Sunday, 27 May 2018

Forest, Fungi and Whitebait - West Coast Stories

The West Coast of New Zealand's South Island is rich in history and rich in nature's wonders. So it's no wonder that I enjoyed taking part in the week long Storylines National Festival Story Tour of the region. The tour started in Hokitika, where the sea comes crashing in against the beach and surging up the river - sometimes it rained, sometimes the sun shone.
Driftwood sign on the Hokitika shore
Our team drove up the coast visiting schools, libraries and early childhood centres. Everywhere we went we met with a friendly welcome.
Schools visited on day 1
Some schools had book displays, others had books for me to sign, all had children keen to learn about being an author. Here are some of the Greymouth schools...

Schools visited on day 2
Even in the towns, nature made itself heard and seen. From the bellbirds/korimako in the main street of Hokitika which seemed to sing constantly to delicate tree ferns and tiny scrambling plants.
Schools visited on day 3 and some glimpses of Greymouth's greenery
Some places on the coast are dotted with nikau palms and amazing rock formations. We stopped for a quick walk at Punakaiki to see the rocks.
Author/illustrator Ruth Paul, me, Storylines rep Anne Dickson, author/illustrator Paul Beavis
Nikau palms at Punakaiki against a blue sky
We kept on driving as far north as Westport. I went even further up to Granity School which sits on a narrow strip of land between the sea and the bush covered hills.
Granity School - the children's skink garden and mural, and the local book exchange
After visiting Westport's wonderful schools and early childhood centres, we headed inland to Reefton.
Some of the schools and centres visited on days 4 and 5
Massive rimu and rata tower above the forests of the coast and the rivers run strong thanks to the frequent rain.
The Buller River
After the tour I had a chance to encounter picturesque lakes, edged by swamps of kahikatea and flax.
Lake Mahinapua
In some schools and libraries, I read from Whose Beak is This?. It's always so much fun to have the children guessing the birds.
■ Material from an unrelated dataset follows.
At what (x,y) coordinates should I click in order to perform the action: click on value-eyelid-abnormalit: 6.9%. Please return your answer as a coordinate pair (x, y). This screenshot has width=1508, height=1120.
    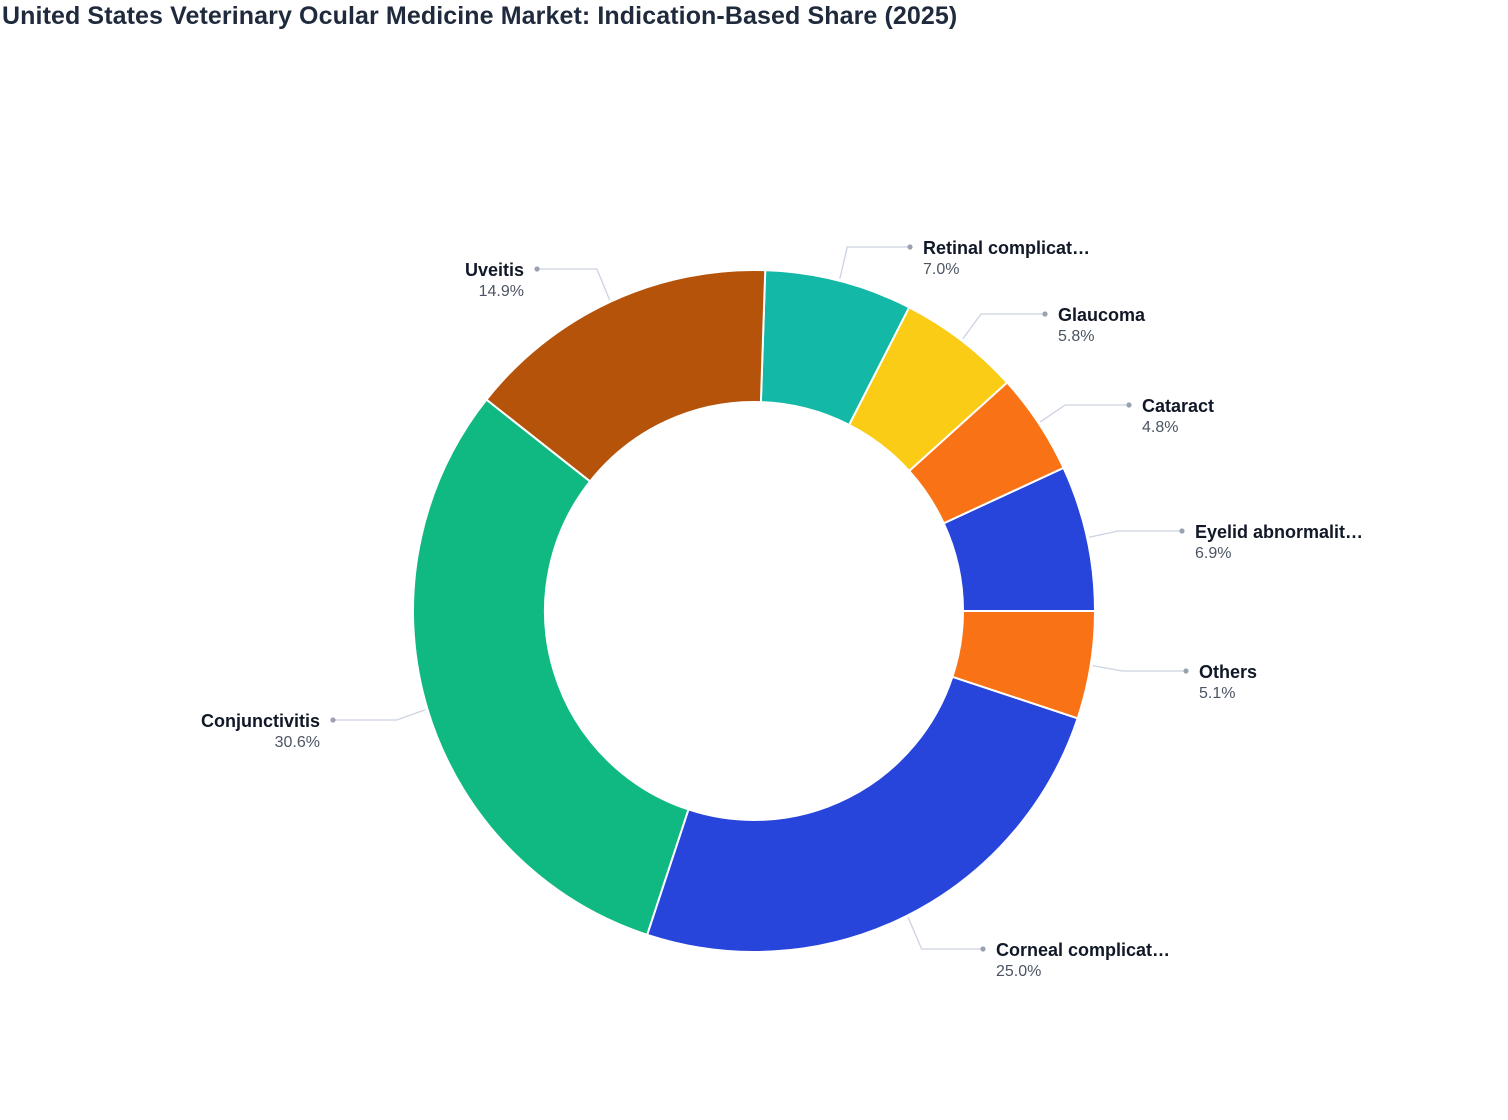
    Looking at the image, I should click on (1213, 554).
Apart from the tūī and kiwi, pūkeko were the best known birds.

With the older children, I talked about writing books and how Ned Barraud and I created In the Bush: explore and discover New Zealand's forests. They loved the book's opening, along with the 'bush at night' scene. The children know so much about their forests and what lives there.
From "In the Bush" illustrated by Ned Barraud
Many children recognised the blue mushrooms (Entoloma hochstetteri) in the illustration above from their walks in the bush. We don't see so many in the North Island (except if we are lucky and have some $50 notes!) so I was keen to find some blue mushrooms on a nature walk before I left.
Kahikatea walk at Lake Kaniere
With some friends, I visited several walks around Lake Kaniere, Lake Mahinapua and also the Woods Creek Track. We saw lots of different fungi on our fungi hunt, but sadly no blue mushrooms!
Fungi seen on bush walks on the West Coast
Everywhere I went, children had stories of their own - about bird rescues and protecting penguins, about seeing ruru or morepork in the bush at night time, about water spiders, about rare lizards and lizard gardens, and about parents or grandparents who tell stories or write books.

At Kaniere School, I bought a copy of The Adventures of Finneus Whitebait written by children from the school.  It is a great story about the journey that whitebait make.
Lake Kaniere, Kaniere School and their book
There are so many stories to be told, so I hope more the children are inspired to write from their own experiences about the bush and natural world of the West Coast. I look forward to reading them!

More on Fungi
If you like blue mushrooms too, you could vote for them here  "What's New Zealand's Favourite Fungus?" 

About the Tour
 I travelled with author/illustrators Ruth Paul and Paul Beavis, along with Storylines representative and librarian Anne Dickson. Many thanks to the Storylines Trust and their sponsors for inviting me to take part and for funding and organising the tour.